Right, and have tie-dyed firesuits, right? Groovy, Brad-io.
After the West Coast swing, Keselowski would like to see – what else? – an East Coast swing that starts in Homestead, Darlington, Martinsville, Bristol and then out to Texas.
As for the doubleheader idea, it’s intriguing – and something that fans have proposed for years, namely mid-week night races in prime-time on TV.
“Here’s why,” Keselowski said. “Like I said, there’s such a dead stretch in the middle of the season. Turn on SportsCenter on a Summer Wednesday, and what are they talking about? Tim Tebow in training camp? The only major sport that’s in full swing is baseball.”
Tim Tebow in training camp? Uh, Brad, I guess no one told you, but TT is no longer playing football. Just sayin’.
But this doubleheader idea has a lot of merit.
“We race twice a week,” Keselowski wrote. “We start hitting double headers at some of these marquee places that are not that far from each other on the map, and we do it for three weeks in a row. Michigan and Pocono. (Okay, they’re not that close, but roll with me here.) Iowa and Kansas. Dover and Loudon.”
For the record, Brad, you had me at “We race twice a week.”
While it would be hard for race teams, not to mention what happens if rain pushes race day back a day or two, but we still like the concept a LOT.
“During that stretch, everything moves to a two-day show,” Keselowski said. “You practice and qualify on one day, and race on the next. Teams that are running really well would get on a roll. Teams that are running poorly would risk falling into a slump.”
“I want to take a quick moment to point out an added benefit of doing two Cup races a week — it would discourage Cup drivers from driving in the Nationwide as much,” Keselowski said. “To me, that’s a good thing. Right now, Cup drivers have financial incentives to drive in the Nationwide Series. Personally, I also like the added opportunities to keep my skills sharp. But if you’re driving double headers, it’s Cup racing, all the time.”
Check. We like that idea, too, Brad.
Then Keselowski proposes nearly week-long back-to-back stays for summer races at Daytona and Indianapolis, followed by four straight weeks of what have the prospect of being grueling doubleheaders: Kentucky/Atlanta, Pocono/Michigan, Bristol/Road Atlanta and Richmond/Talladega.
An interesting idea, indeed, although we have to question why Brad would put Talladega as the final Chase-qualifying race instead of Richmond.

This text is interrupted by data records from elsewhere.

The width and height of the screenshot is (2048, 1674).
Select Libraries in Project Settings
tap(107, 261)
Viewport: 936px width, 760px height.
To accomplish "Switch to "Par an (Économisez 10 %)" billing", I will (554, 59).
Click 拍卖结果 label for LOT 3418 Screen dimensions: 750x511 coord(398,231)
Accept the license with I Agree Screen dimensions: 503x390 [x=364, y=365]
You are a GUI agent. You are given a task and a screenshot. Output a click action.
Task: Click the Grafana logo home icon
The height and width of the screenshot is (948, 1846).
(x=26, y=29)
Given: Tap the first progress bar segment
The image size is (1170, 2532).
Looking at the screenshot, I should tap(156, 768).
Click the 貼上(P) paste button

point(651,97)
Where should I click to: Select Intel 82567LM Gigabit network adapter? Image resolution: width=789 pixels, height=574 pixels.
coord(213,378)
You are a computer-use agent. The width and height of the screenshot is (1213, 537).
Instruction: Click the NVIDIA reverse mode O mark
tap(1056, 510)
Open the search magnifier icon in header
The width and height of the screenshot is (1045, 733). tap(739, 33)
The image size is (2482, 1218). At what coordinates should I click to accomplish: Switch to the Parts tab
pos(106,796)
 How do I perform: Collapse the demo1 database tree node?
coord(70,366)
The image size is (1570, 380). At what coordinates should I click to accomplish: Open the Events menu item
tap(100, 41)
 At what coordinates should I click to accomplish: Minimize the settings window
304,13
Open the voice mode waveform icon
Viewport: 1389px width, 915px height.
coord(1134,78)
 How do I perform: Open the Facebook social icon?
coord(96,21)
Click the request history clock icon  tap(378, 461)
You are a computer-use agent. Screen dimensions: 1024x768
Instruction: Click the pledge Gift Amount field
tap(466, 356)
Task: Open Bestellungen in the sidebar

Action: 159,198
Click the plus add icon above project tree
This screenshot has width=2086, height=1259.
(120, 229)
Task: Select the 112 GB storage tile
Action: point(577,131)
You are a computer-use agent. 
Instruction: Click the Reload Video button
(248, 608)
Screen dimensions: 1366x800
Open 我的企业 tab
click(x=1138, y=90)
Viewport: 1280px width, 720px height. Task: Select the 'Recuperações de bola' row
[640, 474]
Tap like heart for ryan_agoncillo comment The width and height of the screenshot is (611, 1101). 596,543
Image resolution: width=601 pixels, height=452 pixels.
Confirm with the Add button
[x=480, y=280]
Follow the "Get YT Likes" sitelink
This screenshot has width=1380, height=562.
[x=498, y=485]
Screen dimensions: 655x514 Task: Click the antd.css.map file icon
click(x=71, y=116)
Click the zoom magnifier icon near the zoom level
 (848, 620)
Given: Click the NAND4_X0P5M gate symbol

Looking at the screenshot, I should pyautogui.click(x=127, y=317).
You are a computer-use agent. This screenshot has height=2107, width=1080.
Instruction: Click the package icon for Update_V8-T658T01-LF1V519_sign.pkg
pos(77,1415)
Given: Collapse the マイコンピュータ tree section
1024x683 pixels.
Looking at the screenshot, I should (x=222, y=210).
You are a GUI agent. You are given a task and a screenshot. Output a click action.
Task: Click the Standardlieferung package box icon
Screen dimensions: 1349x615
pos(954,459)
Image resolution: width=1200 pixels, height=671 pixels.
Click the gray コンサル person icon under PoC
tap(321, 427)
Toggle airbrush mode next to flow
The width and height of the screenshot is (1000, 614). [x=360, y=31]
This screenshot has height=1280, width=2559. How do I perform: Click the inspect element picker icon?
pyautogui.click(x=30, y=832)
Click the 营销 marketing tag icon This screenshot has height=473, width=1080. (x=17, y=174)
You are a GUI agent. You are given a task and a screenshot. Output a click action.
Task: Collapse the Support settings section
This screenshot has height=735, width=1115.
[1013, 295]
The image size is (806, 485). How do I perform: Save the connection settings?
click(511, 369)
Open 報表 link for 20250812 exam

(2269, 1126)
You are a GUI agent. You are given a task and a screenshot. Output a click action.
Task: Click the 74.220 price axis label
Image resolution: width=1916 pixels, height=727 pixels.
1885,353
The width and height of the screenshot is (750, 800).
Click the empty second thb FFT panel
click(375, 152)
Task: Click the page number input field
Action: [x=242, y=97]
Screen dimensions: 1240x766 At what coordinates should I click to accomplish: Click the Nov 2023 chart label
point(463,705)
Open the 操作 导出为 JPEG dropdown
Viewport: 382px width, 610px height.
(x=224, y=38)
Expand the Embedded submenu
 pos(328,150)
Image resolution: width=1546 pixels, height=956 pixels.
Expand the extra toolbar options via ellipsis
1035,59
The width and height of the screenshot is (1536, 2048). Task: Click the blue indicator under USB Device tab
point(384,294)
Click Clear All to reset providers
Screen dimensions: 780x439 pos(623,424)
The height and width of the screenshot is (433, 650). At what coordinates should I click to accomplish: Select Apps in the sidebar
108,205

Speaking of the Chase, Keselowski continues the doubleheader concept by starting the playoffs with back-to-back races at Loudon and Watkins Glen (moving a road course race into the Chase).
After a single week’s race at Chicago, there’s more back-to-backers with Kansas/Martinsville, a single race at Charlotte, a doubleheader at Dover/Texas and Phoenix.
Then, Keselowski proposes to run the All-Star race and vary its venue each year.
But we’re not done. After the All-Star race, there’s a two-week layoff before the season finale at Las Vegas. And as an incentive, the team that wins the All-Star race sits on the pole for the season conclusion in Sin City.
In other words, have a two-week buildup to the championship-determining race like the NFL has with the Super Bowl.
Keselowski admittedly makes some pretty decent points. What do you think? Leave us your thoughts on Bad Brad’s “dream schedule.”
Do you feel all dreamy about it, too, or is it one of your worst nightmares come true?